Producers Chris Brigham and Barbara Broccoli and director Cary Joji Fukunaga have packed so much breakneck physical excitement and stunning visual attractions into “No Time to Die” that the disappointment of Daniel Craig’s exit from playing James Bond is almost forgotten by the movie’s conclusion.
The latest 007 epic ranks among the finest in the series and completes the full reinvention of the James Bond character and legend that began with “Skyfall” and continued with “Spectre.” Several members from the cast of the latter film reappear in the new movie to tie up the loose ends and prepare for the series’ next phase.

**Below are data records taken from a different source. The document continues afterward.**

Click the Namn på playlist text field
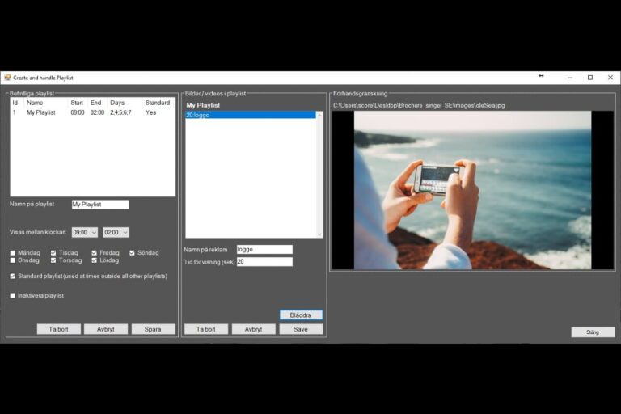621x414 pixels. coord(100,205)
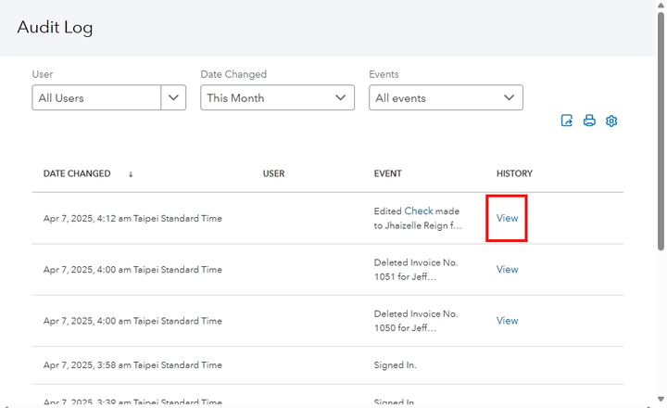View history for deleted Invoice No. 1050

(x=507, y=321)
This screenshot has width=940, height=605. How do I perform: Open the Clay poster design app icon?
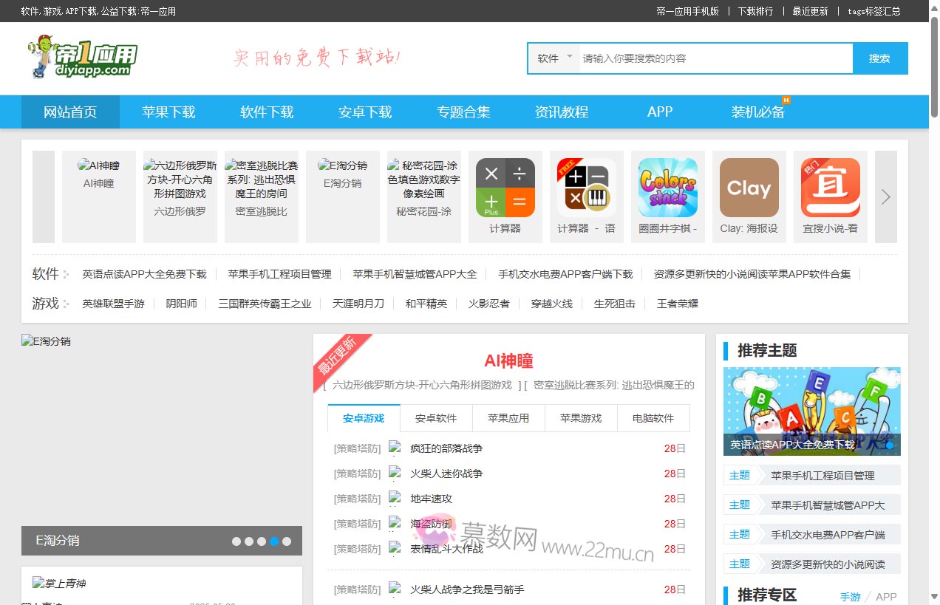[x=749, y=188]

The creative contributions of editors Tom Cross and Elliot Graham, second unit director Samantha Arnold, director of photography Linus Sandgren, special effects supervisor Chris Corbould and production designer Mark Tildesley elevate what might have been a routine victory lap into an adventure of unrelenting excitement.
“No Time to Die” is the 25th official movie in the action cinema’s most successful franchise and Craig is playing James Bond for the fifth and final time, a string that started in 2006 with “Casino Royale.” The film opens with the patented Bond pre-credits sequence that is achieved in a three-part chase on foot, with motorcycles and finally automobiles speeding through the narrow streets of a Greek seaside town.

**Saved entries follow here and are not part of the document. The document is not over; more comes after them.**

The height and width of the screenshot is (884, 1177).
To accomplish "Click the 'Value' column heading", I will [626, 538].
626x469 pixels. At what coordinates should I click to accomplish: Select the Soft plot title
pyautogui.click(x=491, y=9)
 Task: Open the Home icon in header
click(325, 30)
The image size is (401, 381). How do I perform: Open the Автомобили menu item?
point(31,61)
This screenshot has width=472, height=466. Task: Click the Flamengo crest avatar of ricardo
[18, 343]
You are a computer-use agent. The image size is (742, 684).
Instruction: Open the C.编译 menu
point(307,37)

It’s a thrilling start, and the action never lets up from there, right to the hideout of the villain, Lyusitfer Safin, played with reptilian malevolence by Rami Malek. Perched at the base of an island cliffside, the stronghold is part garden paradise, part horror-movie laboratory and part exotic fortress. Safin is experimenting with a biological warfare weapon code-named Heracles stolen from its inventor, British intelligence agency MI6, developed under the guise of a cure for genetic disorders.
The supercharged script credited to Fukunaga, Robert Wade, Neal Purvis and Phoebe Waller-Bridge is more than merely a plot line for the action. It provides built-in continuity with Bond’s previous adventures. When Bond angrily confronts his boss “M” (Ralph Fiennes) over creating a deadly plague and then letting it fall into Safin’s hands, the two talk casually about yet another world domination plot. “Back to the usual,” “M” says. “Yes,” 007 agrees. “That’s the usual.” The fetishes of Bondism turn up, from the classic Aston Martin to a watch that melts electronic equipment. Composer Hans Zimmer’s soundtrack is a flashback to the series’ iconic themes.
Bond not only falls in love with psychiatrist Madeleine Swann (Lea Seydoux), but he might be the father of her little girl. Christoph Waltz gets one brief but memorable scene as archvillain Blofeld and agent Felix Leiter (Jeffrey Wright) hires Bond to find Heracles for the CIA. There is another 007, Nomi (Lashana Lynch), who joins Bond as his partner and pilot.
Ana de Armas plays a Cuban agent named Paloma, who uses karate kicks and a marksman’s eye to help Bond escape a shootout in a Havana nightclub. The editing, photography and acting create a suspense sequence of electric tension.